Hiram Smith, hero of the war that wasn't
Once again the good Frenchmen who live in Madawaska will pay no attention to Bastille Day (July 14). Madawaska is as French as any commune in France, but the people there never heard of the Bastille any more than the folks in France ever heard of Madawaska, which is the northernmost township in Maine.
I am suggesting for the first time that Madawaska observe July l4th as Hiram Smith Day, to give the folks something to do on the great French holiday. Forbears of the folks in Madawaska were in America long before the Bastille was stormed. Madawaska was settled by displaced Acadians driven from Nova Scotia by the British in the grand dispersal that sent Evangeline Bellefontaine and Gabriel Lajeunesse to Louisiana.
Madawaska was an Indian word for a region rather than a community, and it was on the upper St. John River, much closer to Grand Pre than was New Orleans. In the peace settlement after our successful severance from England, Madawaska was included in Maine, but England insisted that because it was settled by "British subjects" it belonged to her.
This contention found little support among Madawaskans, whose ancestors had been dispossessed by the British. They wanted no part of England.
Neither was the contention popular among Mainers, whose seafaring prosperity had lately been abused by Mother England and the War of 1812. Things bristled, and the governor of New Brunswick "invaded" Maine to establish the Crown's rights.
The governor of Maine promptly raised the militia to protect his sovereignty. He said the governor of New Brunswick was a despoiler of decency and a blot on the escutcheon of honor. The governor of New Brunswick said the governor of Maine would confer a favor on his constituency if he'd bathe from time to time. In this way, international ire was brought to a frenzy. War was inevitable.
The fervor was not local. Congress paid attention. Not only were resolutions of support passed, but money was appropriated to reimburse the State of Maine for militia expenses. The people of Madawaska elected a member to the Maine legislature, and the governor of New Brunswick sent a sheriff by horse and pung to arrest the legislator. He was lodged in the pokey at Fredericton for treason and was treated just simply awful.
Hopeful of a peaceful resolution, their crown and our Senate asked King William of the Netherlands to arbitrate, but he was no help. Congress raised more money, the militia was expanded, and a military road was started from Molunkus to Houlton to support the army about to appear.
General headquarters were in a suite at the fashionable Augusta House in Maine's capital city, and invitations were sent for the coming social season. It is not uncommon to have temperatures of 45 below zero F. in Aroostook County, so warm uniforms were designed for the troops, a jaunty pattern in pea-green.

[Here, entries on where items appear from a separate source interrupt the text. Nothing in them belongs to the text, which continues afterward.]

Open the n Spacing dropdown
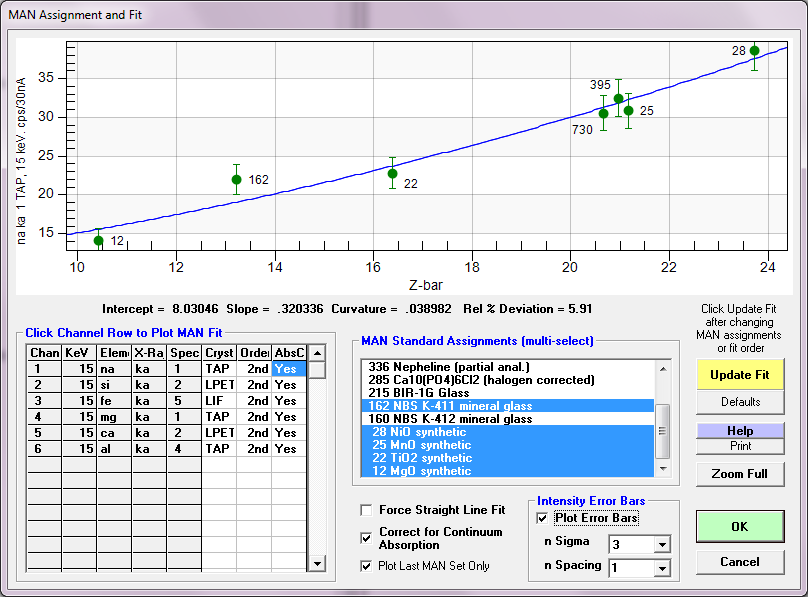 coord(660,568)
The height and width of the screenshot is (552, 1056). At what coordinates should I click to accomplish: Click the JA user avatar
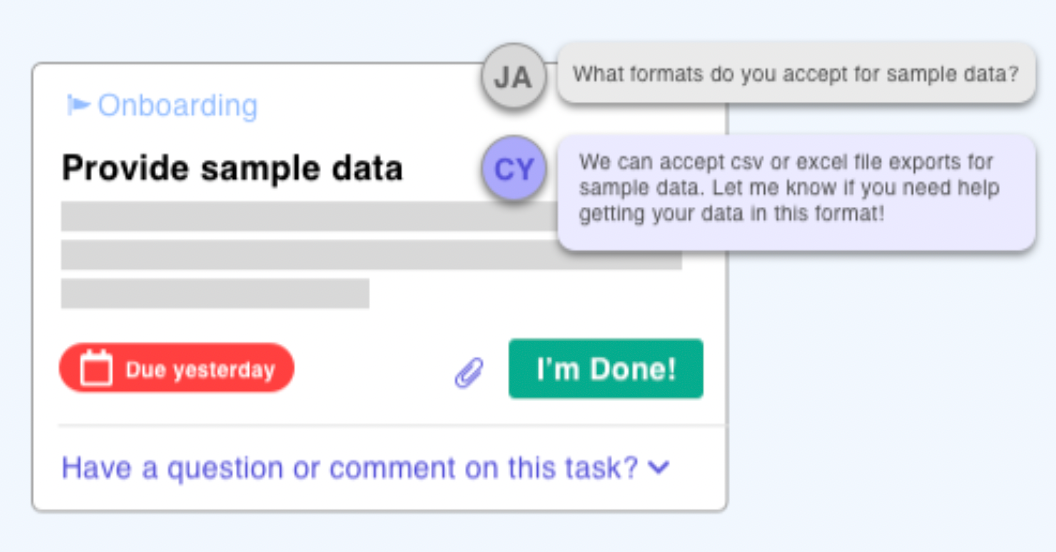514,77
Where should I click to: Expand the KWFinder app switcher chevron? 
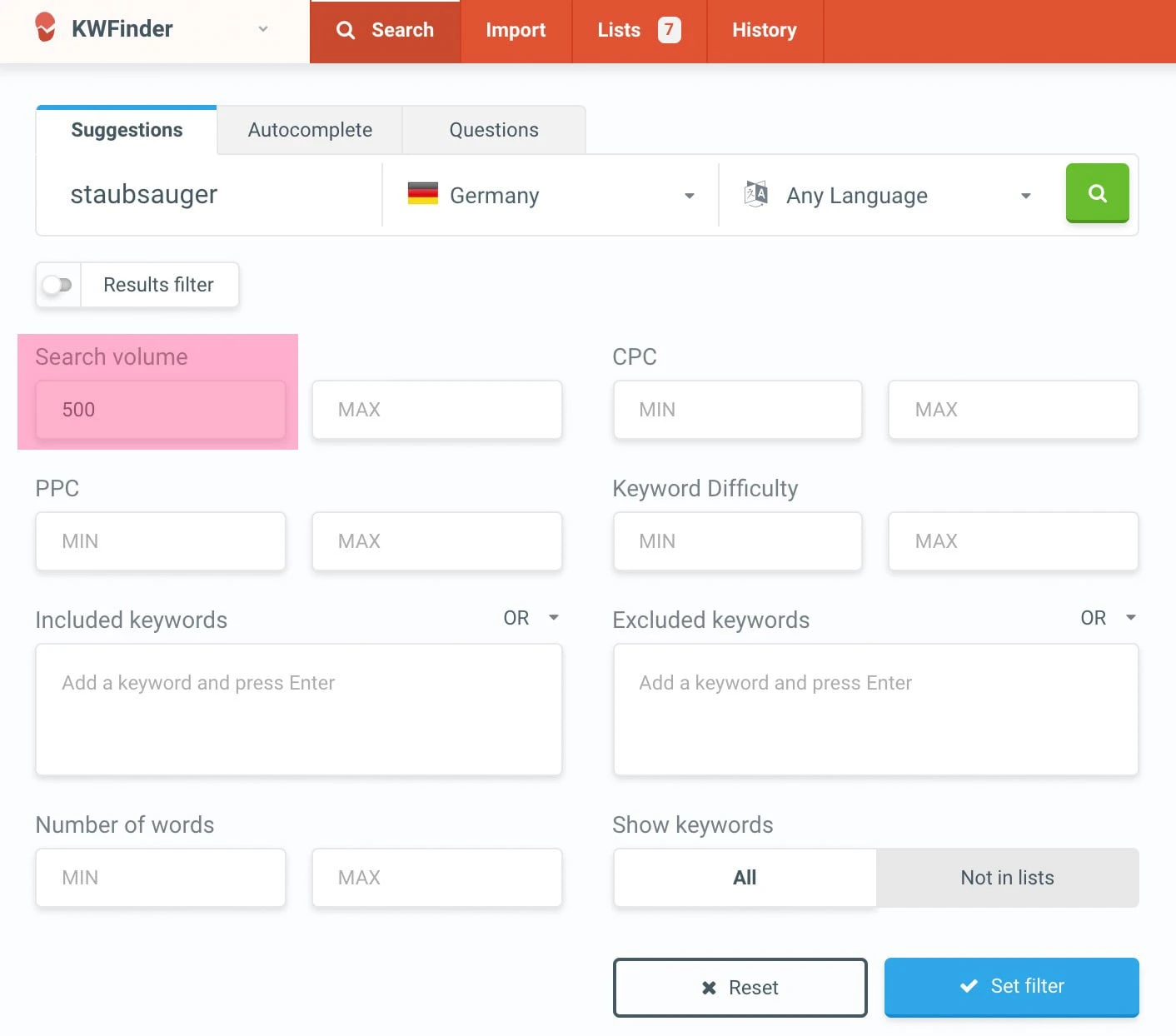[x=263, y=28]
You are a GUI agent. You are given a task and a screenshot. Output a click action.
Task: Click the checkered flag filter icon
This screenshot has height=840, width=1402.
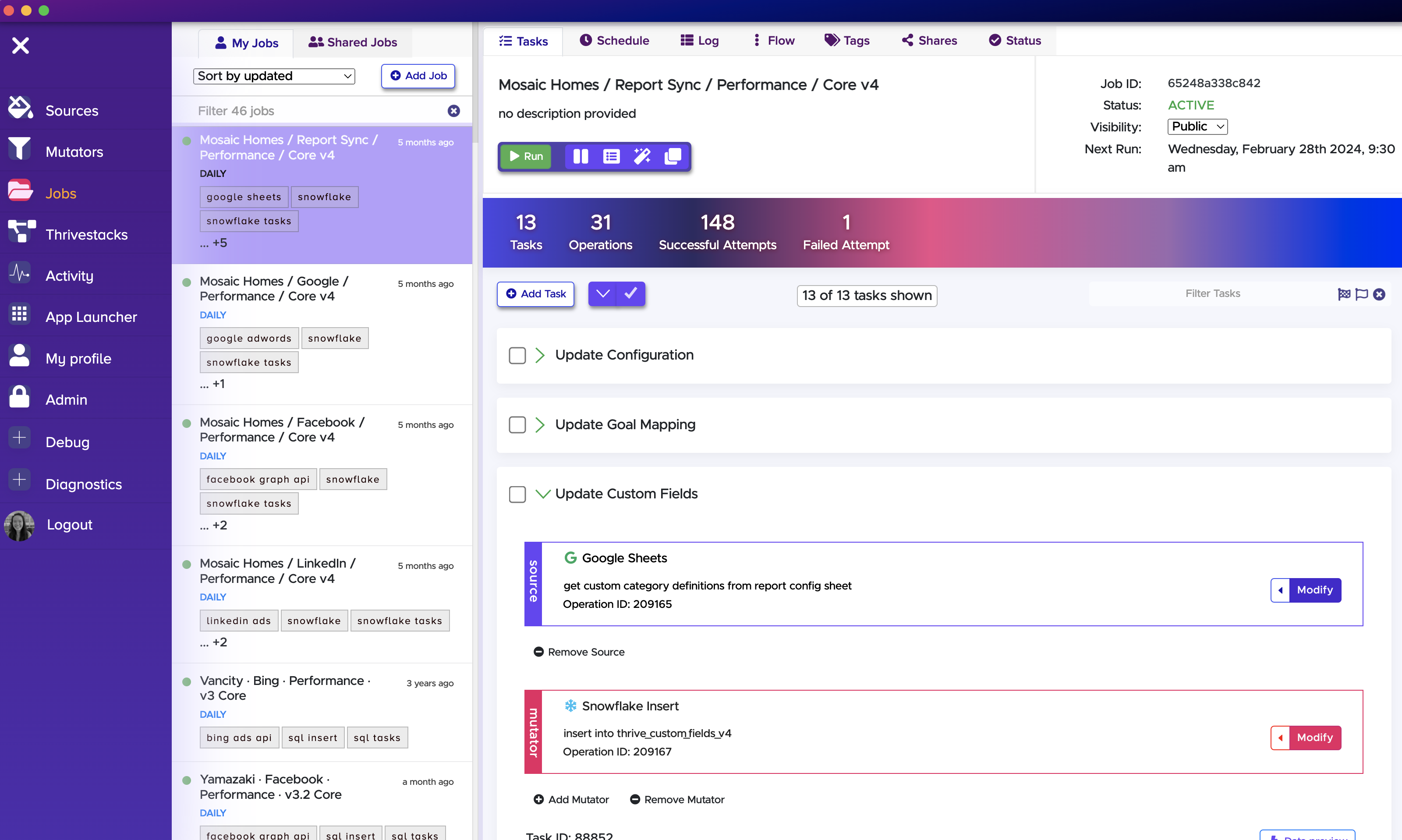[x=1344, y=294]
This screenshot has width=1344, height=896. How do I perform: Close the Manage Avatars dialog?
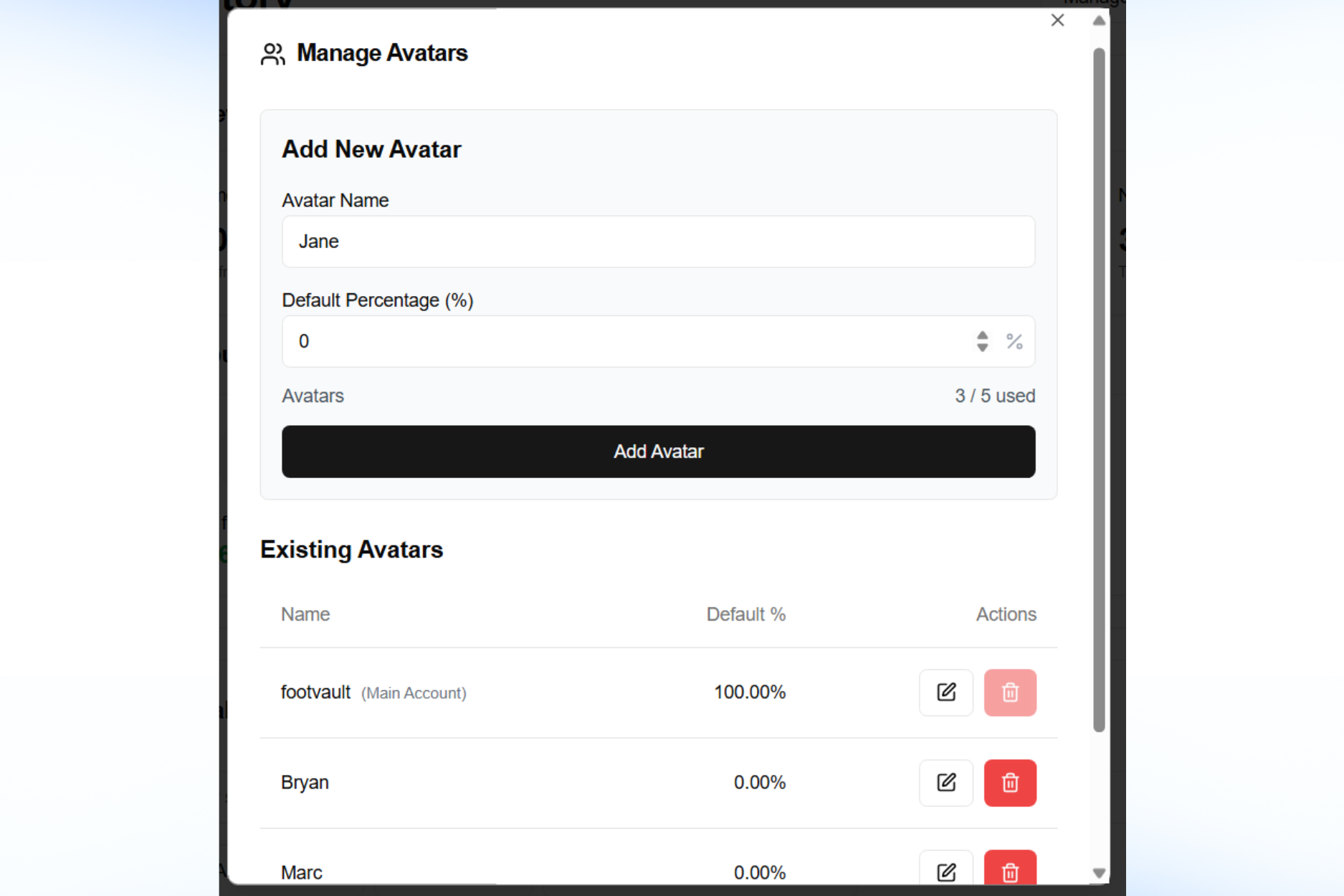tap(1057, 20)
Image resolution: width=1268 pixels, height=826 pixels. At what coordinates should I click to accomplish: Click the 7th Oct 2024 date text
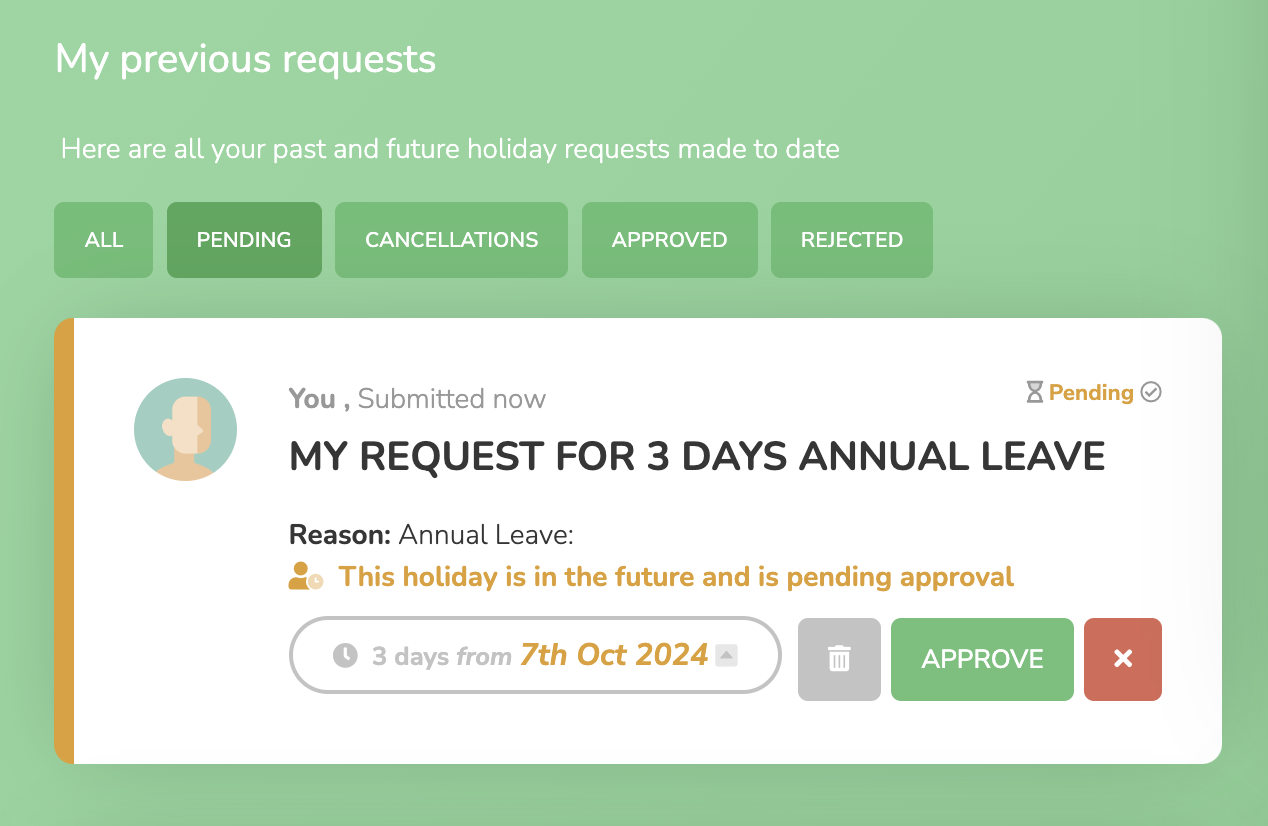[614, 655]
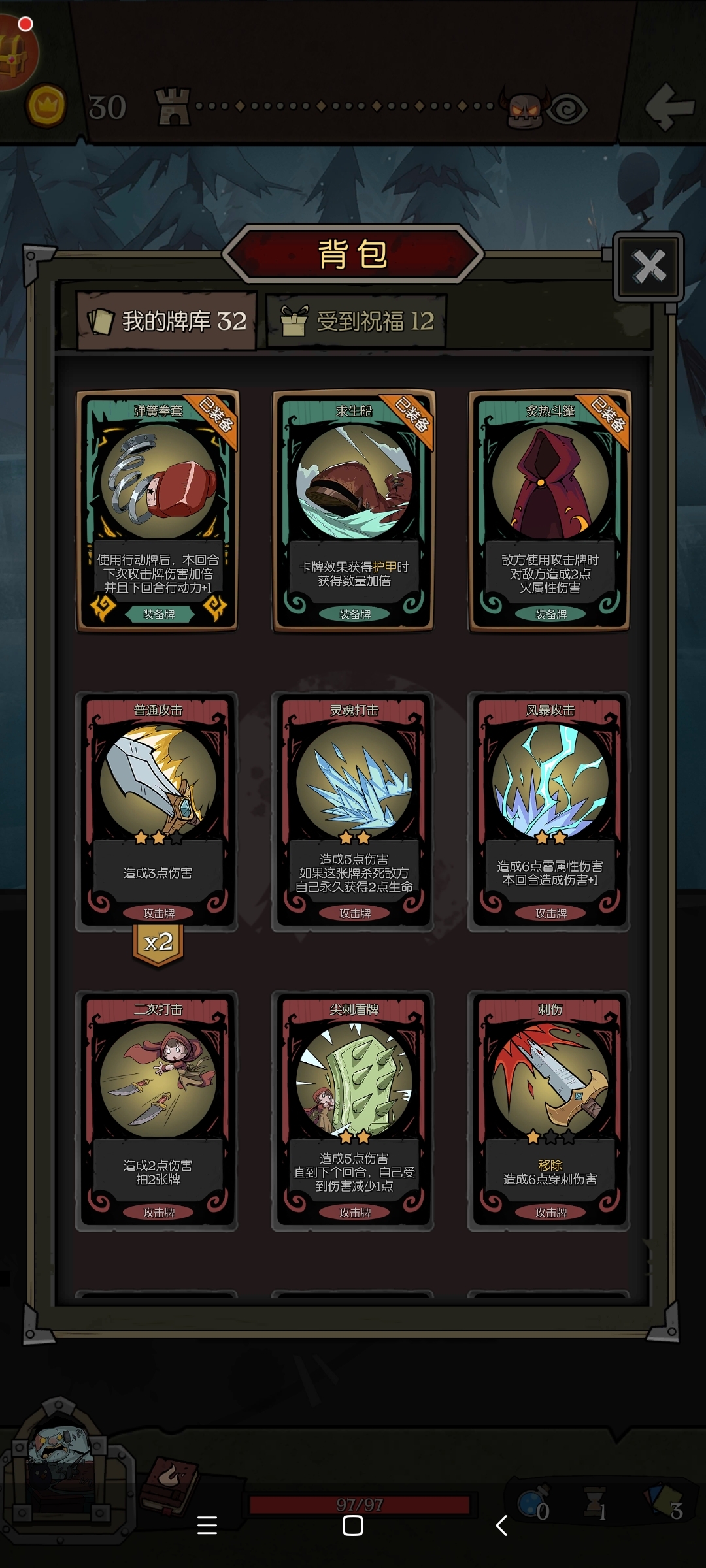Select the 尖刺盾牌 spiked shield card
The width and height of the screenshot is (706, 1568).
(353, 1111)
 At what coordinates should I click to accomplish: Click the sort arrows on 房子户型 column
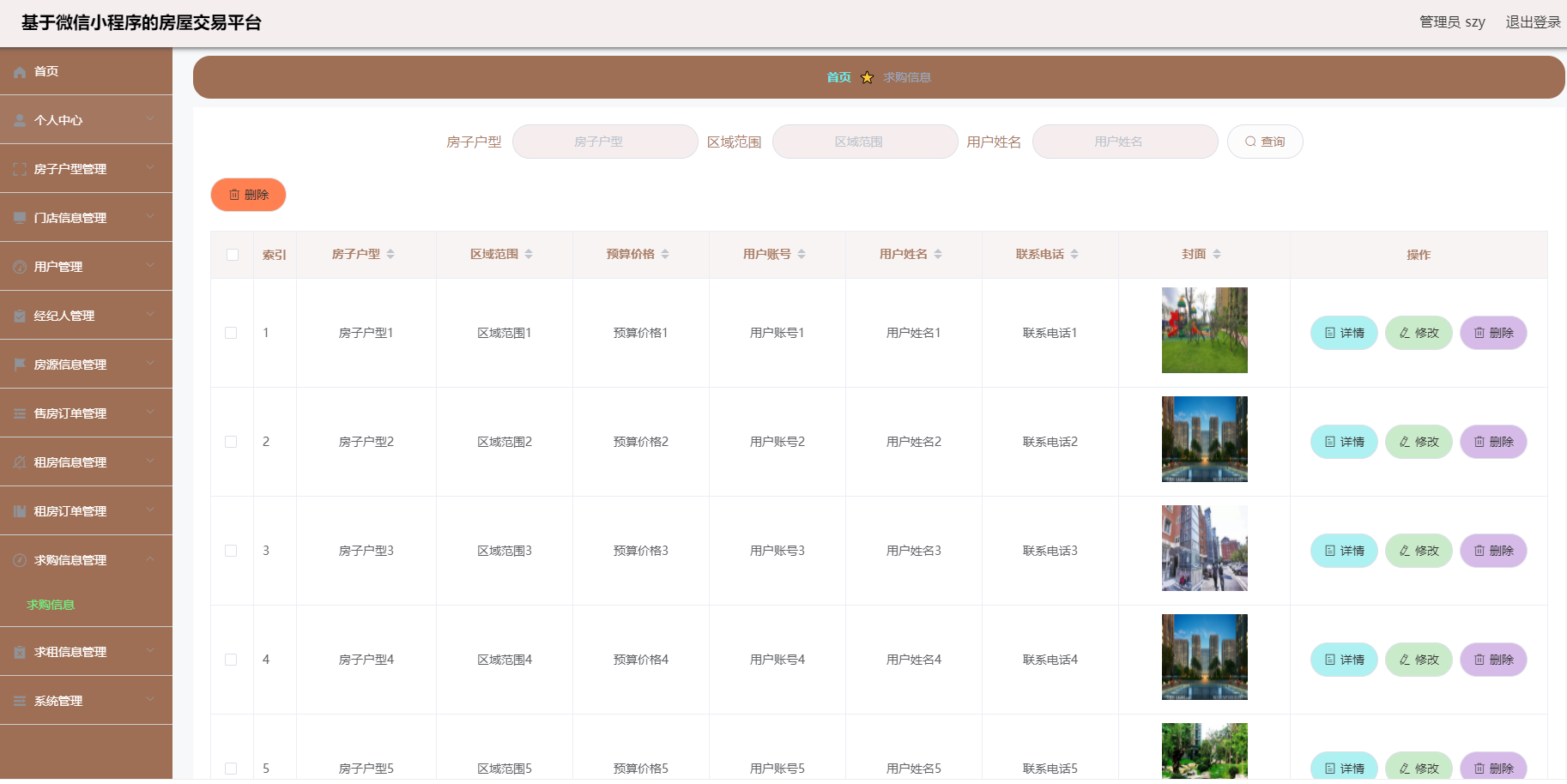click(x=390, y=254)
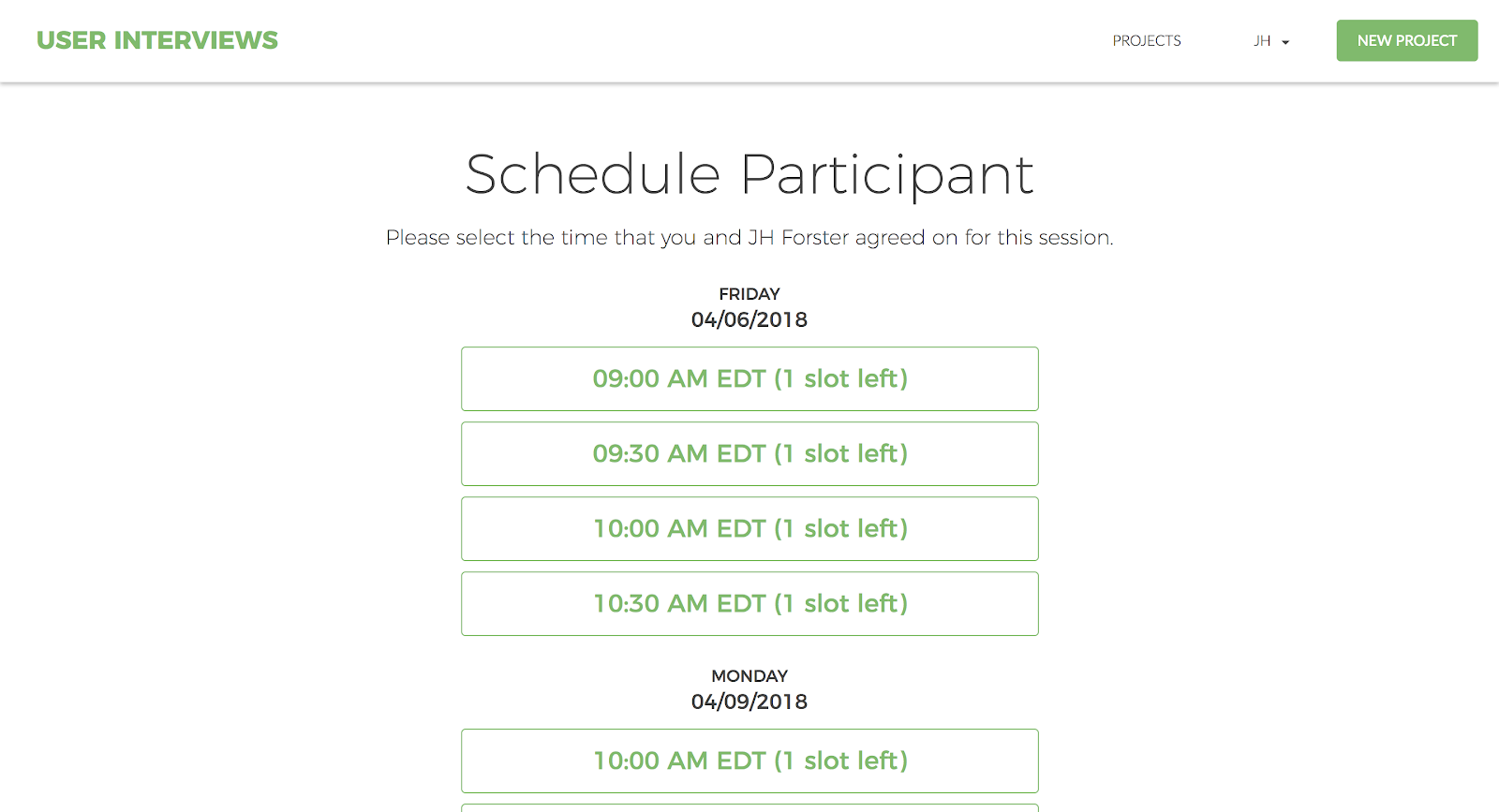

At that time, Madawaska was rich in timber, and several times the size of present Rhode Island. The prize was not peanuts, to coin a phrase. The troops were ready to march.
The Aroostook war never materialized. No soldiers ever went into battle; no confrontations ever occurred, and no battles were ever scheduled. In Maine it is known as the Bloodless Aroostook War, for nobody was wounded and nobody was killed. The exception was Pvt. Hiram T. Smith of Company F, whose grave may be seen in our town of Haynesville, on the edge of the Military Road to Houlton, a forlorn and remote wilderness place for a war hero.
Nobody knows exactly what happened to Private Smith, but there he lies, waiting to be celebrated as the only casualty of the Aroostook War. It would be wholly proper to celebrate a Hiram Smith day in Madawaska for want of a Bastille connection.
When my father first told me about Hiram Smith, he said the poor fellow was run over by an army commissary wagon. But research since July 1828, when Smith was buried, offers other answers. That he fell through the ice in Lake St. Clair may be ignored, since even Aroostook County is thawed by July, and there is no Lake St. Clair in Maine and no lake by any name close to his gravesite.
That he was a deserter is unlikely by his very presence, but one story says he might have been. The mere march up the military road, no conflict in sight, is hardly enough to suspect desertion. Another yarn has it he got stepped on while watering the horses.
In l930, the Daughters of the American Revolution of Houlton put a wooden marker on Smith's grave, accepting it as a fact, and later replaced it with the granite stone seen today. Why this group of ladies did so is a fair question, as the Aroostook War had no reasonable connection with the American Revolution. The best answer is that nobody else was about to.
But, the D.A.R. did lend its prestige to the Hiram Smith story, and since 1930 he has been accepted as the only casualty of a war that was never fought. And if it is ever celebrated, then Madawaska is the place to do it.
Madawaska was the whole reason for that war, and Hiram Smith is the only proof we have that nothing happened. And Bastille Day is not so much in Madawaska.